Informed by the challenge of increased traffic fatalities associated with walking and cycling activity in Chapters 2 and 3, Chapter 4 describes the disparities by race/ethnicity in traffic fatalities per mile-traveled for walking, cycling, and driving. We found disparities in fatality rates across all modes, with Black and Hispanic Americans dying at higher rates per mile-traveled than White or Asian Americans. Our findings suggest that disparities are greater than previously reported, including in official federal documents, due to our novel adjustment for differential miles traveled by race/ethnicity. As a policy consideration, we suggest that policymakers consider ways to address both systematic racism and road safety with recently approved federal transportation infrastructure resources.

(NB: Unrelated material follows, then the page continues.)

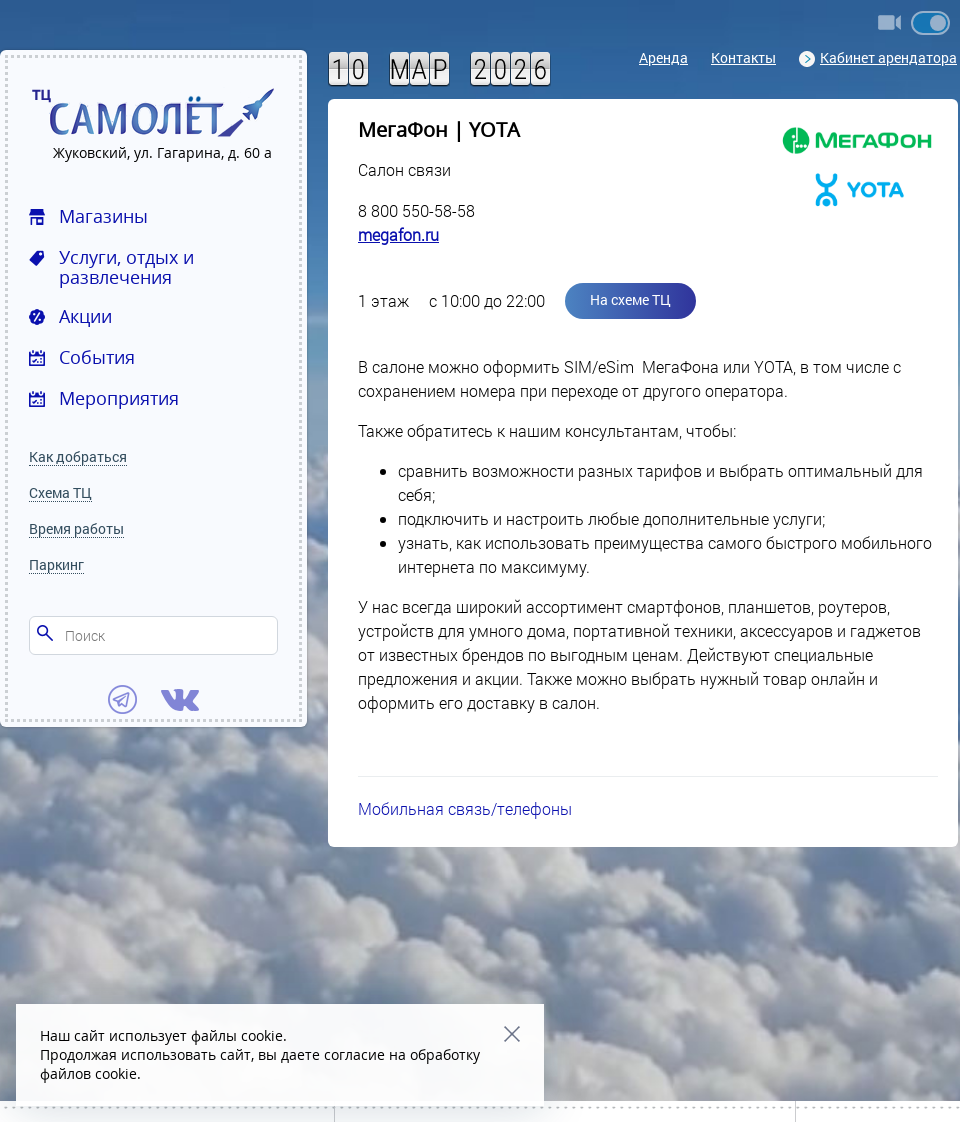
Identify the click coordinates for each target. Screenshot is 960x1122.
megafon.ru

In the third health impact assessment (Chapter 5), we used air quality modeling to predict how fine particulate matter and ozone concentrations might shift across the region if only Boston eliminated emissions. We also estimated the mortality and morbidity health effects using U.S. EPA’s BenMAP program. We found that fine particulate matter would likely decrease across the region if Boston emissions were eliminated. Ozone concentrations, however, would likely increase in some areas and decrease in others, due to ozone’s more complex relationship with nitrogen dioxide. The net health impacts of eliminating Boston emissions would likely be large, and concentrated in non-Hispanic Black communities due to the environmental injustices present in current air quality.
Overall, this dissertation contributes to the growing evidence base that documents the health co-benefits of transportation and climate action. We believe our findings suggest that policymakers would benefit from requiring consideration of how potential policies and programs affect the public’s health, even when health impacts are ancillary to primary policy or programmatic objectives.